HL — TFW-41: Execution Quality Gates¶

Date: 2026-04-20 Author: Coordinator (AI) + PO Status: 📝 HL_DRAFT — Awaiting review

1. Vision¶

TFW pipelines produce traces but don't prevent quality failures at their source. Executors copy code from over-detailed TS instead of engineering solutions. Coordinators write TS based on their plans instead of the actual output of the previous phase. HL principles exist as text without enforcement mechanisms. After this task, every critical handoff point in TFW has a structural gate — not instructions, not guidelines, but mechanisms that make it harder to fail silently.

Impact: Fewer Phase D "cleanup" phases. Executors think instead of copy. Coordinators verify against reality. HL principles survive into implementation.

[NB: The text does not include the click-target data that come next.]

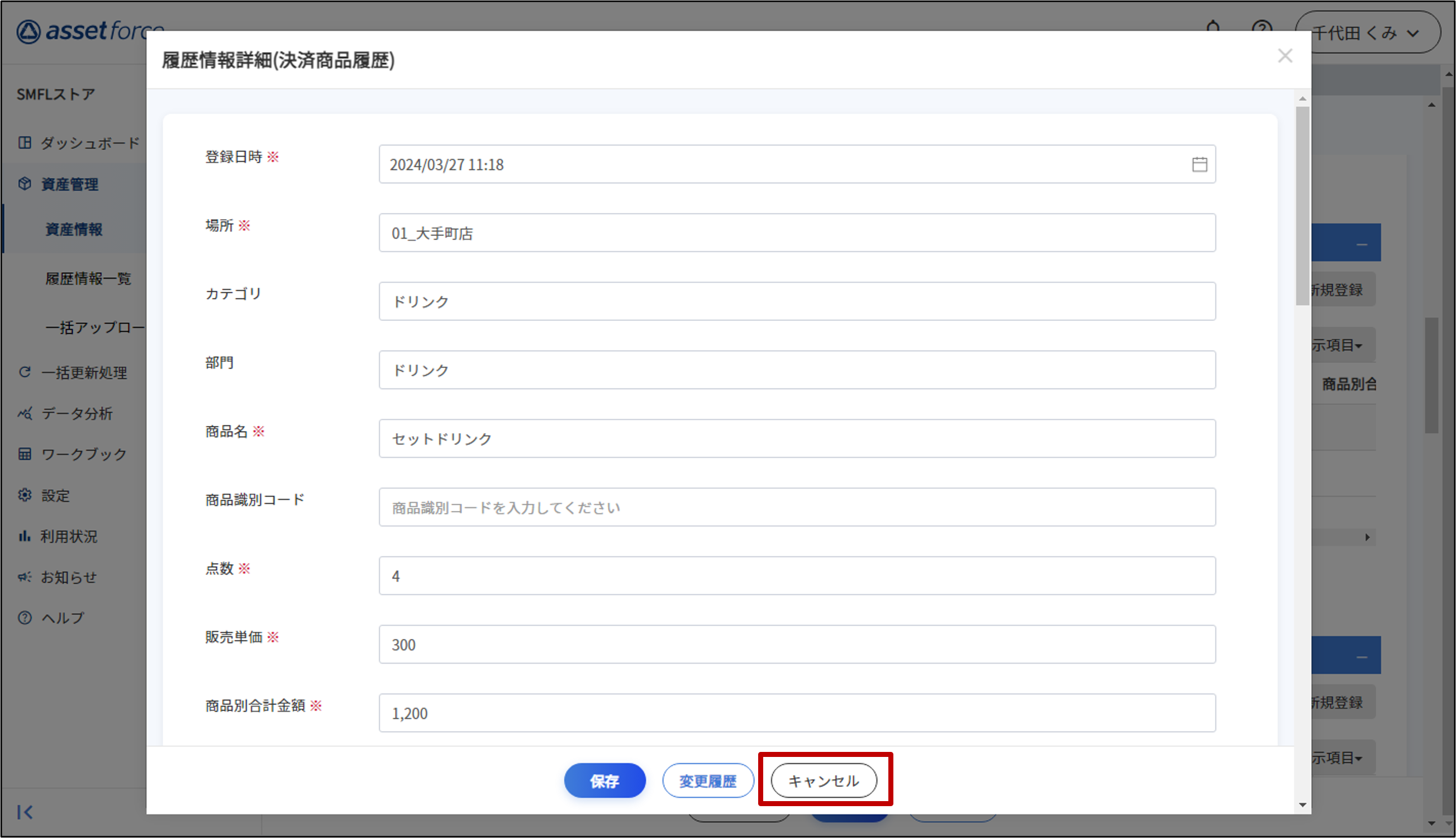Close the 履歴情報詳細 dialog with X
This screenshot has height=838, width=1456.
[x=1284, y=56]
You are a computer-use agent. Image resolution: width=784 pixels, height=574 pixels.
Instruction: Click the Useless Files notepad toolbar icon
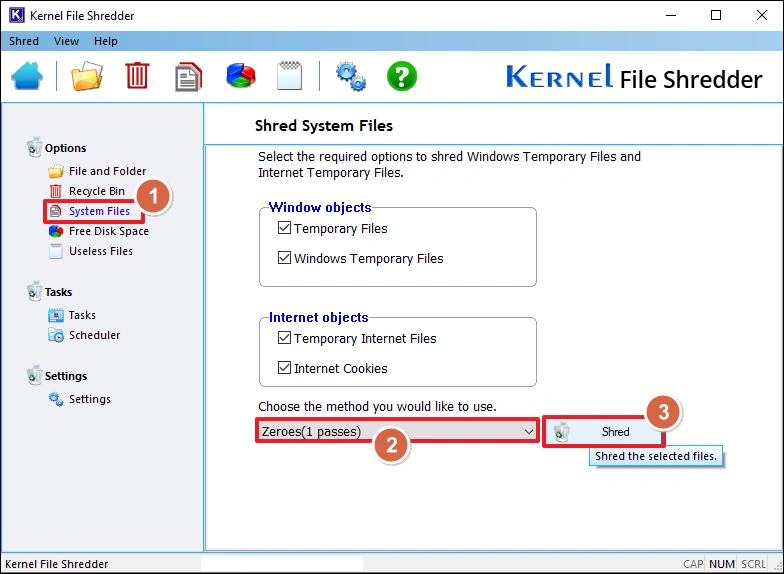pyautogui.click(x=290, y=76)
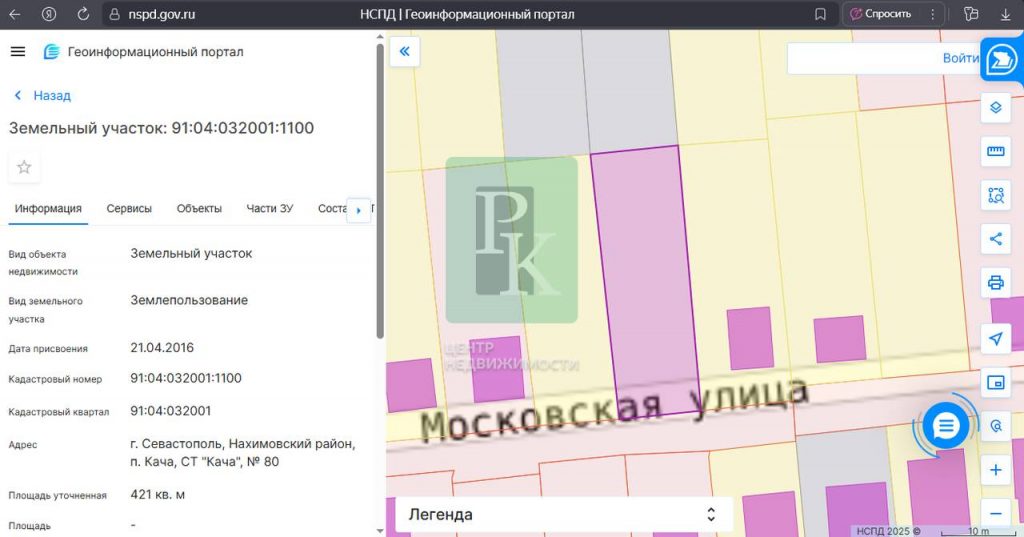This screenshot has height=537, width=1024.
Task: Zoom out the map with minus
Action: click(x=995, y=513)
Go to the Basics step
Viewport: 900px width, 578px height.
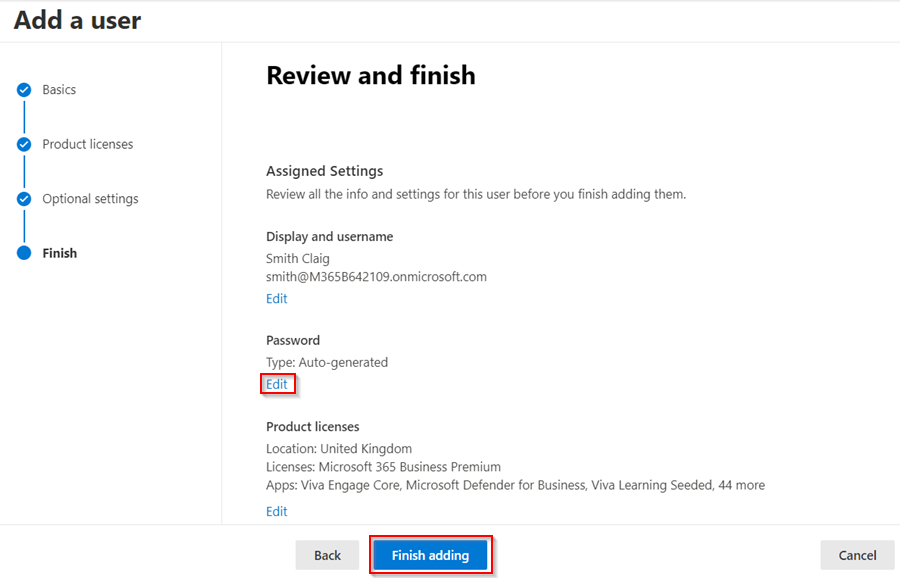59,90
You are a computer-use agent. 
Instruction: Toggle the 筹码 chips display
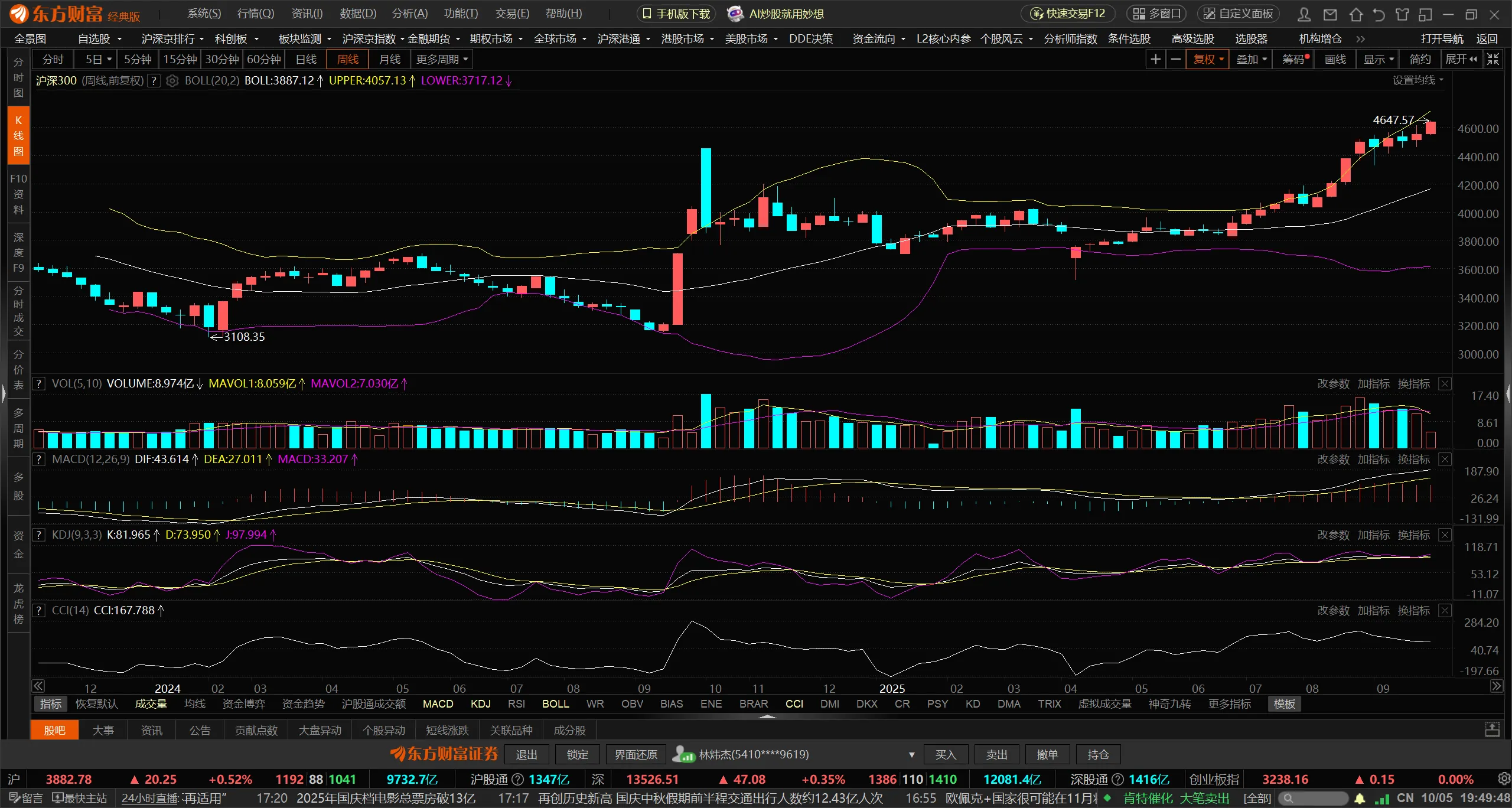(x=1295, y=59)
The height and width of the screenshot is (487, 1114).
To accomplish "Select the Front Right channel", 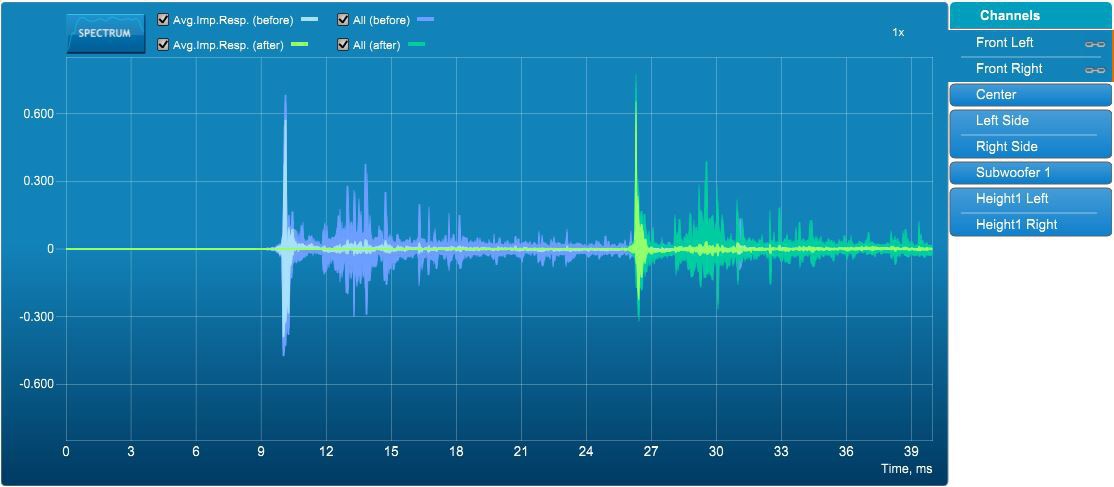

"Слова без hard gate = декоративные слова." — PO, HD-18 retrospective

2. Current State (As-Is)¶

9 observed problems from production use (HD-9, HD-16, HD-18), documented in session notes:

#	Problem	Source	Severity
1	RF drifts from template — executor writes from memory	HD-9	Medium
2	Coordinator answers ONB questions confidently without sources	HD-9	Medium
3	Sessions have no names — impossible to navigate	All	Low
4	TS = algorithm without "why" — executor follows steps, doesn't check result	HD-16	High
5	Over-detailed TS = copy-paste executor (50KB of code in TS)	HD-16	Critical
6	HL §7 principles without enforcement — "decorative words"	HD-18	High
7	Coordinator verifies plan, not output of previous phase (plan≠fact drift)	HD-18	Critical
8	Cross-phase test ownership unclear — rename breaks traceability	HD-18	Medium
9	Phase dependency graph only in coordinator's head	HD-18	Medium

Root cause taxonomy¶

Three clusters:

CLUSTER 1: Agent acts on inertia (#1-3)
  Agent doesn't check context before key action.
  Fix pattern: explicit "check before acting" gates

CLUSTER 2: TS doesn't let executor think (#4-5)
  TS contains ready code → executor copies instead of engineers.
  Fix pattern: Requirements-first TS

CLUSTER 3: Coordinator doesn't verify context (#6-9)
  Coordinator writes against plan, not reality.
  Fix pattern: Pre-TS gates, enforcement tracing

Key evidence: HD-16 case study¶

Phase	TS size	Content	Result
A	23 KB, 534 lines	Step-by-step code	✅ 22/22 AC
B	30 KB, 842 lines	Full TypeScript files	✅ 16/16 AC. BUT: palette not designed, 89 hardcoded colors untouched
C	50 KB, 1280 lines	Complete components copy-paste ready	✅ 23/24 AC. per_page=100 vs spec 500 (backend cap unnoticed)
D	20 KB	Created to fix B+C failures	HL explicitly states root cause: "TS contained code, not requirements"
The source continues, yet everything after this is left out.